RE: [PATCH RFC 0/5] sched,numa: task placement with complex NUMA topologies

From: Vinod, Chegu
Date: Fri Oct 10 2014 - 14:46:17 EST


>This patch set integrates two algorithms I have previously tested,
>one for glueless mesh NUMA topologies, where NUMA nodes communicate
>with far-away nodes through intermediary nodes, and backplane
>topologies, where communication with far-away NUMA nodes happens
>through backplane controllers (which cannot run tasks).
>
>Due to the inavailability of 8 node systems, and the fact that I
>am flying out to Linuxcon Europe / Plumbers / KVM Forum on Friday,
>I have not tested these patches yet. However, with a conference (and
>many familiar faces) coming up, it seemed like a good idea to get
>the code out there, anyway.
>
>The algorithms have been tested before, on both kinds of system.
>The new thing about this series is that both algorithms have been
>integrated into the same code base, and new code to select the
>preferred_nid for tasks in numa groups.
>
>Placement of tasks on smaller, directly connected, NUMA systems
>should not be affected at all by this patch series.
>
>I am interested in reviews, as well as test results on larger
>NUMA systems :)


Tested-by: Chegu Vinod <chegu_vinod@xxxxxx>

---

Hi Rik,

Applied your RFC patches along with the patch : https://lkml.org/lkml/2014/10/9/604
on a 3.17.0 kernel on ran a quick test on two platforms with different NUMA topologies:

1) 8 socket Westmere-EX system (HT-off)
2) 8 socket IvyBridge-EX prototype system (HT-on)

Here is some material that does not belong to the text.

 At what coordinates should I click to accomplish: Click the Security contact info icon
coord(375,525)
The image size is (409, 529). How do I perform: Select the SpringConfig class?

On both these system ran 4 instances of a 2-socket wide SpecJbb2005 workload and
then ran 2 instances of a 4-socket wide SpecJbb2005 workload. Repeated the
experiment 10 times.

Having these patches enabled the desired NUMA nodes to selected for both sized
workloads on both these systems...which is quite an encouraging sign !

Pl. see below a sampling of memory consumed by the java processes (as reported
by numastat captured 120 seconds into each of the runs).

Thanks
Vinod

---


1) 8 socket Westmere-EX system with the following SLIT table :


node distances:
node 0 1 2 3 4 5 6 7
0: 10 12 17 17 19 19 19 19
1: 12 10 17 17 19 19 19 19
2: 17 17 10 12 19 19 19 19
3: 17 17 12 10 19 19 19 19
4: 19 19 19 19 10 12 17 17
5: 19 19 19 19 12 10 17 17
6: 19 19 19 19 17 17 10 12
7: 19 19 19 19 17 17 12 10

1a) 4 x 2 socket wide instances (each instance has 20 warehouse threads)

Note: The correct NUMA nodes got picked 9 out of 10 runs..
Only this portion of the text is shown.